PROBLEM STATEMENT: Look below for the line holding "This screenshot has" and the line holding "Task: Click the Overload Informer tile". Repeat those two and everything between, exactly.

======== MATERIAL SUPPLIED ========

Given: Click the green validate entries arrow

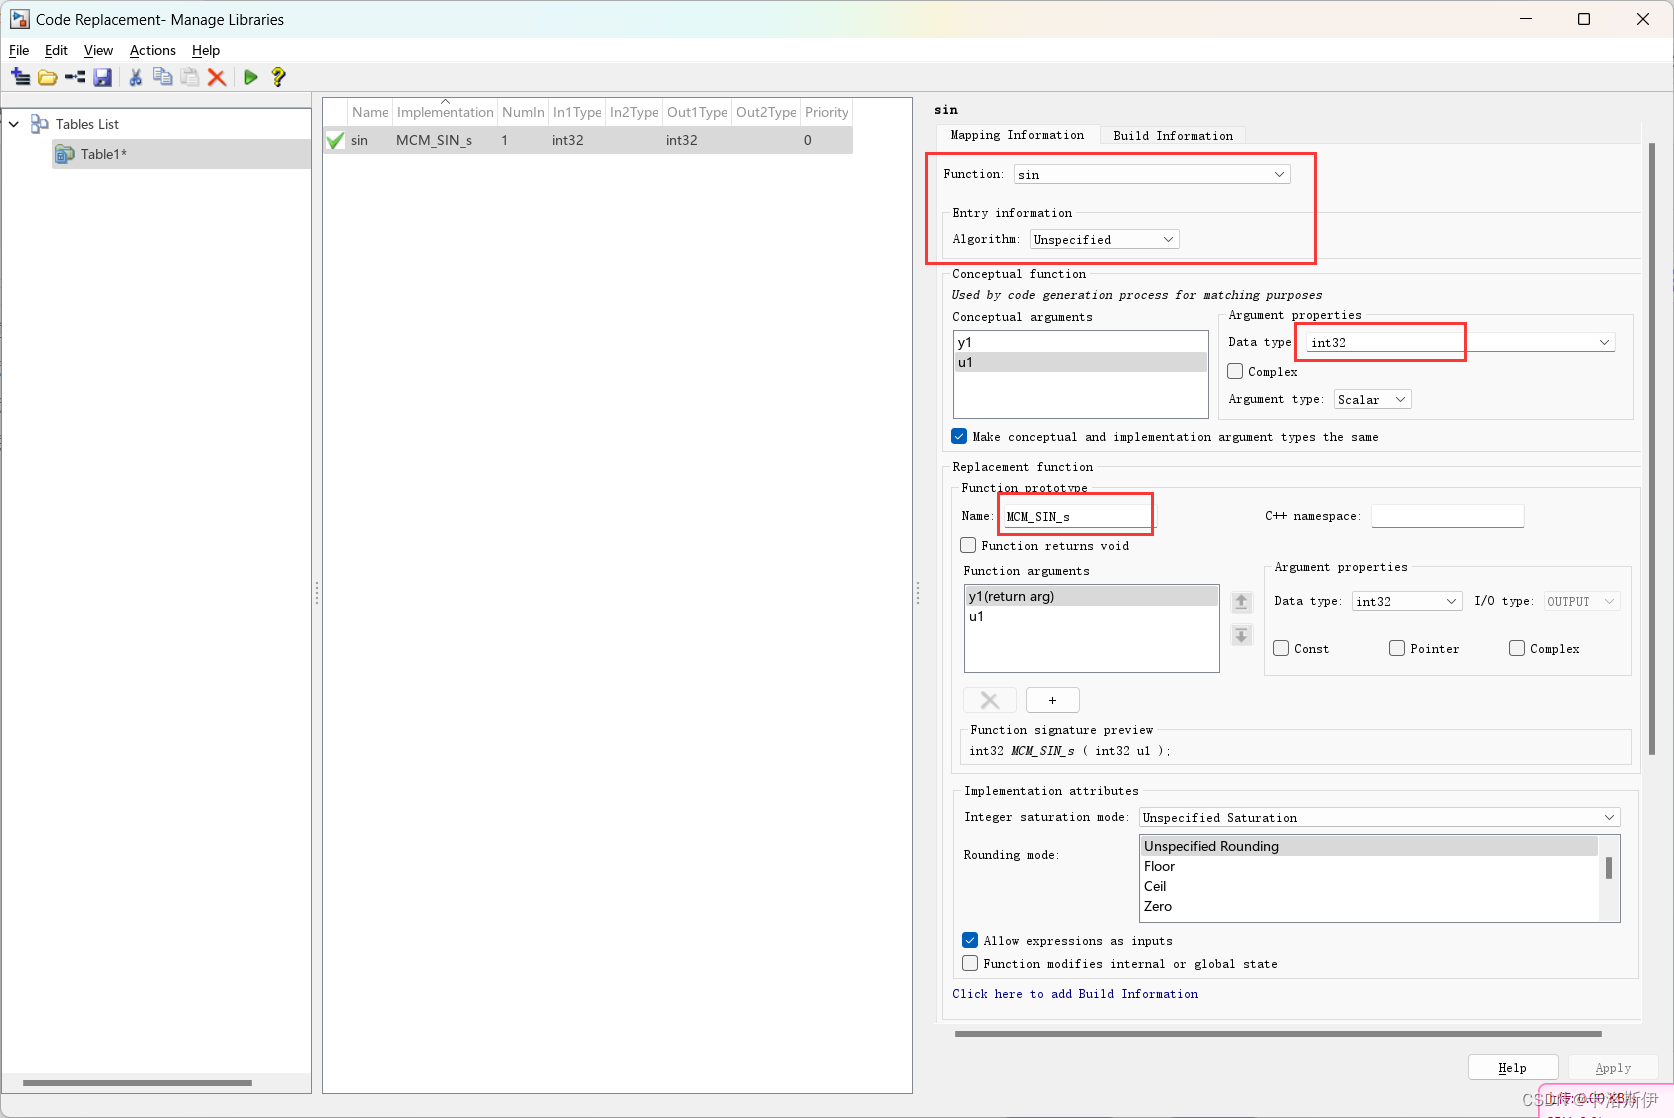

========
======== MATERIAL SUPPLIED ========

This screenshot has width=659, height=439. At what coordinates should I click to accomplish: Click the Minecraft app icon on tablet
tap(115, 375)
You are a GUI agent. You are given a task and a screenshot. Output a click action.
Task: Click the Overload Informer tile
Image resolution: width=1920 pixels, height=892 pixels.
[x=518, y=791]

========

YOUR SOLUTION:
This screenshot has width=659, height=439. At what coordinates should I click to accomplish: Click the Minecraft app icon on tablet
tap(115, 375)
You are a GUI agent. You are given a task and a screenshot. Output a click action.
Task: Click the Overload Informer tile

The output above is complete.